◆ WHAT IS NEEDED
Please pull out every line in the material below that contains the string "のお知らせ", treating uppercase and lowercase as different.

◆ ENTRIES SHOWN

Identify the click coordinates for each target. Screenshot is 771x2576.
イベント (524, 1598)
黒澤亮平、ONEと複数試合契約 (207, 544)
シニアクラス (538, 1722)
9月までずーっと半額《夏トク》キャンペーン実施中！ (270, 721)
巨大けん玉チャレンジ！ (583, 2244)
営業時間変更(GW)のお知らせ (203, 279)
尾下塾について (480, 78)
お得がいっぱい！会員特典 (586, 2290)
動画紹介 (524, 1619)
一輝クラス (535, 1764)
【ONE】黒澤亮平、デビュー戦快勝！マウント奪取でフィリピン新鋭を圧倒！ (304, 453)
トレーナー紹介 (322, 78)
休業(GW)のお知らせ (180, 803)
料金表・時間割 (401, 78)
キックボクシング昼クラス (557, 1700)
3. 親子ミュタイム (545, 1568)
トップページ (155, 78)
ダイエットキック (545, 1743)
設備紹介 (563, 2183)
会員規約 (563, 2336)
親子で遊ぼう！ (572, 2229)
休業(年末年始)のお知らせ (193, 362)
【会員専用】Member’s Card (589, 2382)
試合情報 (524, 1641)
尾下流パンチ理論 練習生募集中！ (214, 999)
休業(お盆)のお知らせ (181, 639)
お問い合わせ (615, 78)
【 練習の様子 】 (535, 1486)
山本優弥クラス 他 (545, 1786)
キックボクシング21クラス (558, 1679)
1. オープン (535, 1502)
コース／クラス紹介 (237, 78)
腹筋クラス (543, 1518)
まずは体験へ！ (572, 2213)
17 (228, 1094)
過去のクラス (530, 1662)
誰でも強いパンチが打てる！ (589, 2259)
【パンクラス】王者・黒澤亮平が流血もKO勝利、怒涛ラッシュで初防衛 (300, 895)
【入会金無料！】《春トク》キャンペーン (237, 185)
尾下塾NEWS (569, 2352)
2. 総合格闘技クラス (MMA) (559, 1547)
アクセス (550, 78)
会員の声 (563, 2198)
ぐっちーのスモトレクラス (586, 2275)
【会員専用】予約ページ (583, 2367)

◆ WRITTEN ANSWER
営業時間変更(GW)のお知らせ (203, 279)
休業(GW)のお知らせ (180, 803)
休業(年末年始)のお知らせ (193, 362)
休業(お盆)のお知らせ (181, 639)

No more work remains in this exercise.